23.6.14

Kapı Önü Komşular Grubu Gururla Sunar: La Marseillaise

Hava epey sıcaktı, çok eğlendiğimiz bir öğle yemeğinden dönüyorduk ve eve girip siesta yapmamak için iyi bir neden düşünemiyorduk. Binanın kapısına geldiğimde 6.katta oturan gecç komşularımızın kapının önünde beklediğini gördük. Ana kapıyı açan anahtarınız ya da telefon numarasını bildiğiniz bir komşu var mı dediler. Hayır her ikisi de yoktu ve evet, kapının önünde kalmıştık.

Bilenler vardır, Paris binalarındaki ilk kapı, büyük kapı, pazar günleri ve akşam saat 20’den sonra kodla açılır. İşte o kapıya ne olduysa olmuş, kodu deniyoruz ama açılmıyor, tuş sesi de çıkmıyor, ekran da boş boş bize bakıyor. Yani bizden habersiz kod değişmiş olamaz, elektrik sorunu zahir.

Komşularımızın bir kısmını tanıyorum. Bir kısmını ise ömrümde hiç görmedim. Buraya taşınırken - 6 yıl önce - eve kutu kutu eşya girerken merdivenlerden inen bir kadın “aaaa bizi bırakıp gidiyor musunuz” demişti. “yoooo heniz geldik” demiştim. O komşuyu 6 yıldır hiç görmedim. Geçenlerde karşılaştık, taşınıyormuşsunuz çok üzüldüm, biz sizi çok severdik dedi. Kim olduğu konusunda hiçbir fikrim yok. Doğrusu tanıdığım komşuların da telefonlarını almak aklıma gelmemiş. Aşağıdan kapı zili çalmanın imkanı da yok, sistem öyle yapılmamış.

◆ Listelenen Öğeler ◆

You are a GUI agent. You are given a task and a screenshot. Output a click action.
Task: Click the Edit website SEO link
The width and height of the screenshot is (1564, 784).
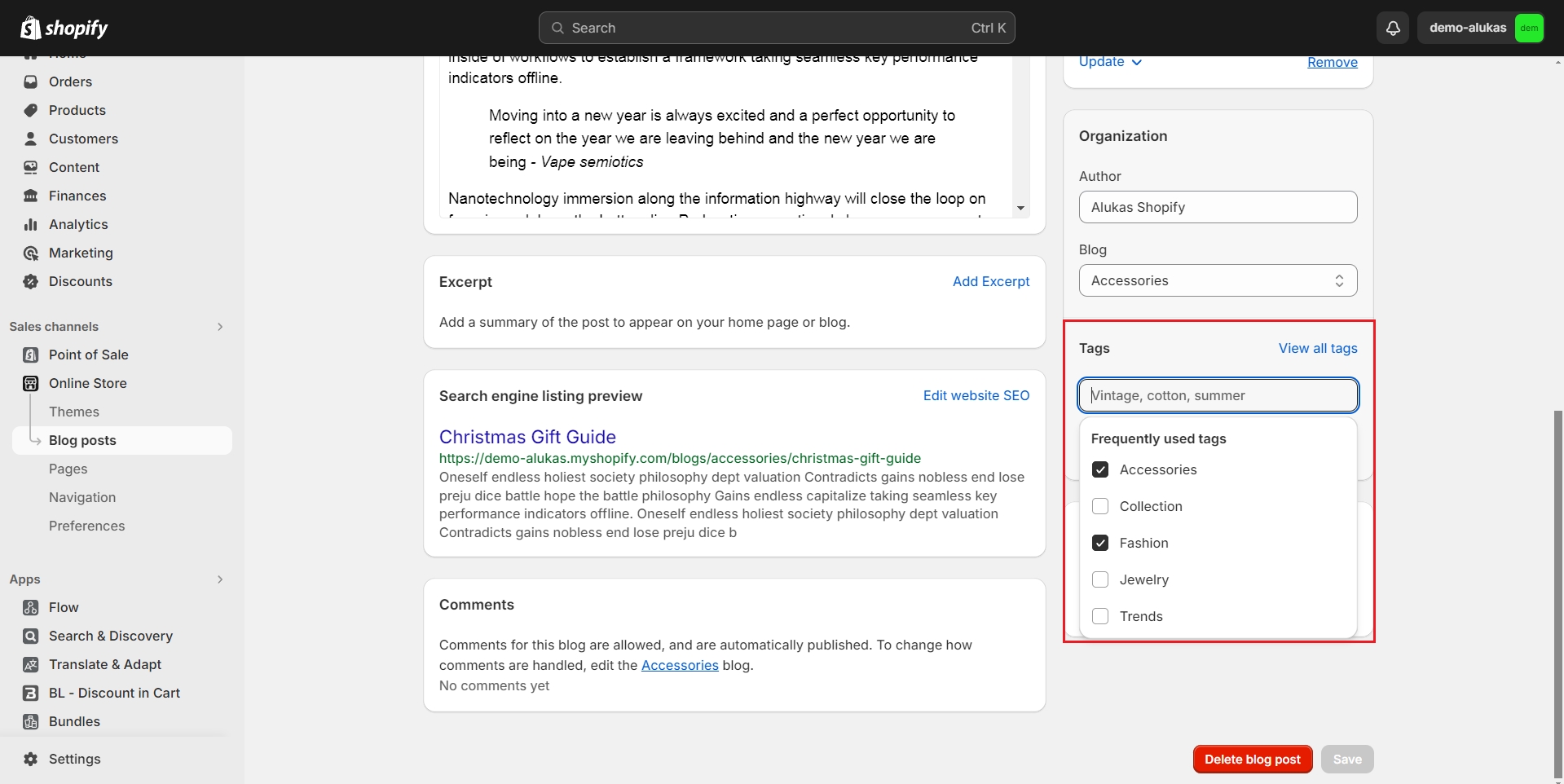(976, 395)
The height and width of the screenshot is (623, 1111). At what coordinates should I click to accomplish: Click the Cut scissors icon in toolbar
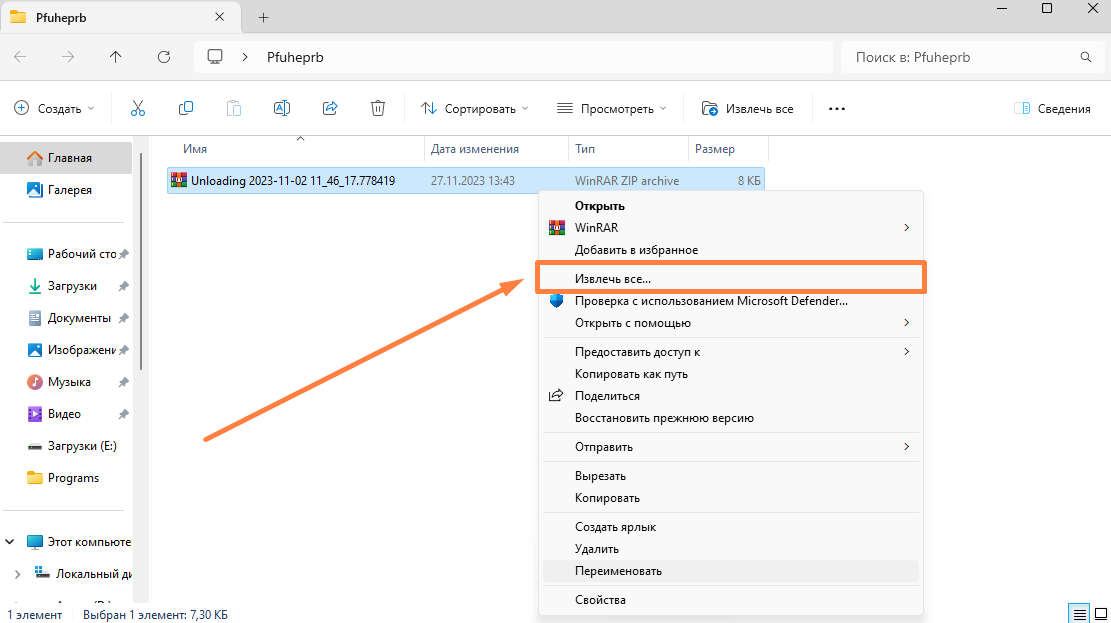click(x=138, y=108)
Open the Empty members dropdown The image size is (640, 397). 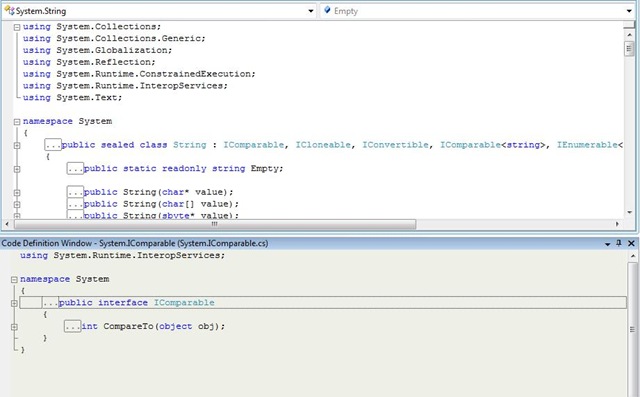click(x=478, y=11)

--

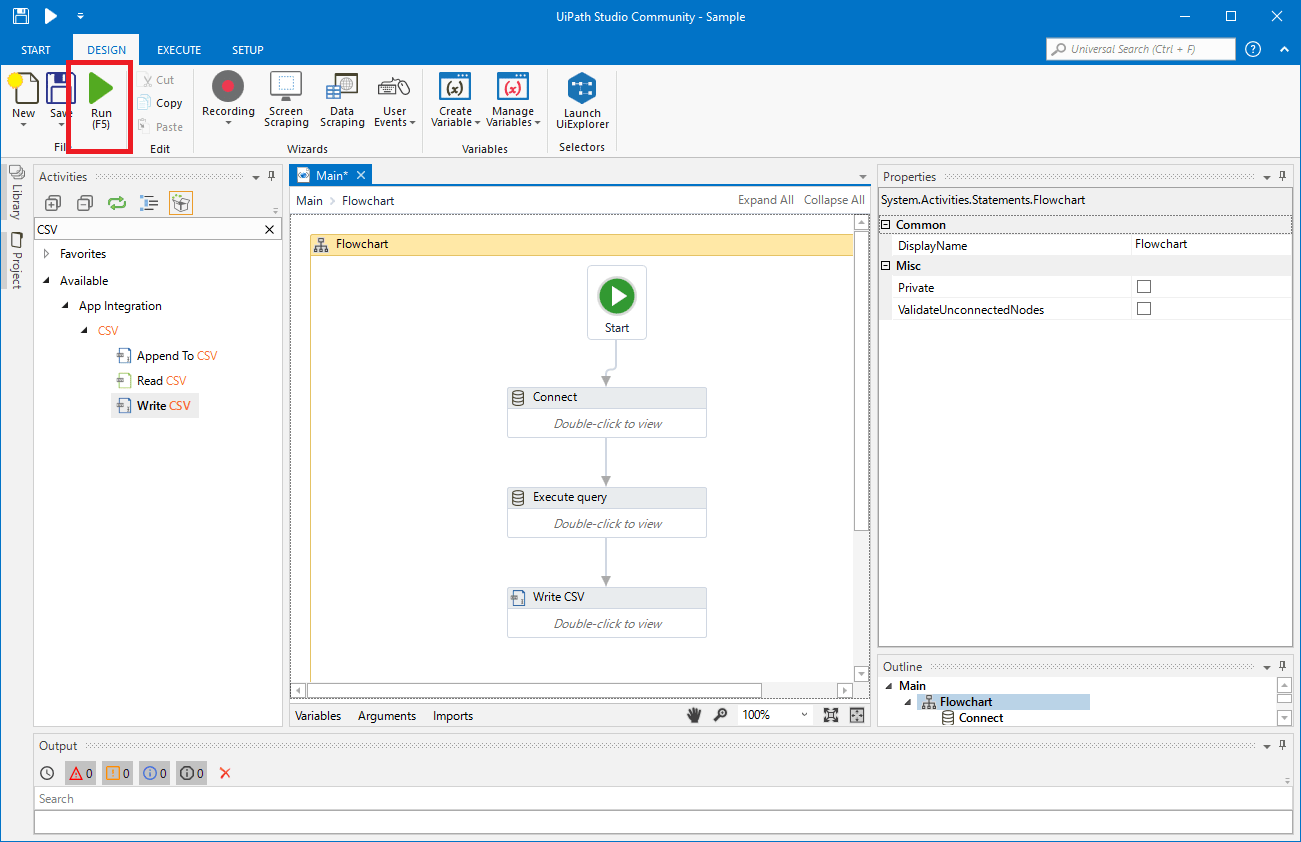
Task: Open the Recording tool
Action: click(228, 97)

...

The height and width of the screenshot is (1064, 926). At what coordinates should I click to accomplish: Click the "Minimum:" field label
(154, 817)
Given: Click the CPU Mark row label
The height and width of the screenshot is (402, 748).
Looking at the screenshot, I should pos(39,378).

◆ Çözülecek Problemler ◆
1) Metin parçasına göre Paris binalarındaki büyük kapı hangi zamanlarda kodla açılır?
2) Bina kapısının önünde kalmayı anlatan metin parçasını son cümleden itibaren sürdürün.

◆ Görev Yanıtları ◆
1) Pazar günleri ve akşam saat 20’den sonra.

2)
Üstelik pazar günü hava nefis, apartman görevlimiz mösyö Domingues pazar günleri oğlunun evine gidiyor, gece 23'ten önce dönmez. Hava böyle güzel olduğu için tüm komşular da gezmeye gitmiştir. Yani içeriden çıkıp da bize kapı açacak birilerini bulma ihtimalimiz oldukça düşük. Daha çok zaman ilerledikçe kapı önünde bekleşen kalabalık çoğalacak.

Nitekim, biz 6. kat komşularıyla, yarısı kırık bir firketeyle koca demir kapıyı açmaya çalışırken 5.kat komşularımız da geliyor. Firketenin sağlam tarafı da kırılınca kapının önünde ciğer bekleyen kedi gibi otomatın yanmasını ve birinin çıkmasını bekleyen 6 kişi oluyoruz. 3.katın camı açık taş atalım diyorlar. Bunun bize pek faydası olmaz çünkü 3.kat biziz, çıkarken camı ardına kadar açık bırakmıştık diyoruz. 

Aslında 1.katta oturan yaşlı madam ve daha da yaşlı annesi evde, az önce perdeyi açtı ama biz çok heyecanlı zıplayınca korkup sıkı sıkı kapatıp içeri kaçtı diyor gençlerden biri. Umarım kızıdır diyoruz, çünkü annesi biraz karıştırıyor. Geçenlerde kendi evi diye bizim eve geldi. İkna etmek epey vaktimizi aldı.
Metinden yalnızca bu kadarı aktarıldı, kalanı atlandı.